● **Provided data**:
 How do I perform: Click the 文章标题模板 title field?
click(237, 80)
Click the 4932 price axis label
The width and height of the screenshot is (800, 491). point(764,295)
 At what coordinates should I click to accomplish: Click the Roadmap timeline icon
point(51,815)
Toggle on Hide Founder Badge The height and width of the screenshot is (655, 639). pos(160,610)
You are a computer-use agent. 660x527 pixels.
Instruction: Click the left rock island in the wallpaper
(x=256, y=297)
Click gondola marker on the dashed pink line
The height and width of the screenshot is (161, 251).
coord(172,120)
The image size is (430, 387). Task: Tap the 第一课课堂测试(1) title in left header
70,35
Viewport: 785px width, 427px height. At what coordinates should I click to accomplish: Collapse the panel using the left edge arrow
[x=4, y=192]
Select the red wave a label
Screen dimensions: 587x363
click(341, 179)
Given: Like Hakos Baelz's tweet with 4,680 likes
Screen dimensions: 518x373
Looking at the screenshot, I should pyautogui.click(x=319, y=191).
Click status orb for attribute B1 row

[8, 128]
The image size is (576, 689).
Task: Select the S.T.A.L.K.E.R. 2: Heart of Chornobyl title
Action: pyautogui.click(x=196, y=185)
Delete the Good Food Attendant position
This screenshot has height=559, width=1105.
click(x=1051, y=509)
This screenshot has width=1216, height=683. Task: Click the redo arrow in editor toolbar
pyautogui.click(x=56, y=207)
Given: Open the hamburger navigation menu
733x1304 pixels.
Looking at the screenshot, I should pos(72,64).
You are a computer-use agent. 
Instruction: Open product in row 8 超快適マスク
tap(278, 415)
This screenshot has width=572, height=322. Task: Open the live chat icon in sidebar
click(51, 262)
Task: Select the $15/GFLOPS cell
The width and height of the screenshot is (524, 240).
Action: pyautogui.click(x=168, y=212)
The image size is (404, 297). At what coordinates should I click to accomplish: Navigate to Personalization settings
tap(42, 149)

● **What the task asks**: Which lines of the records above contain the word "Given"? Show each of them.

● **Output below**:
Given: Like Hakos Baelz's tweet with 4,680 likes
Given: Open the hamburger navigation menu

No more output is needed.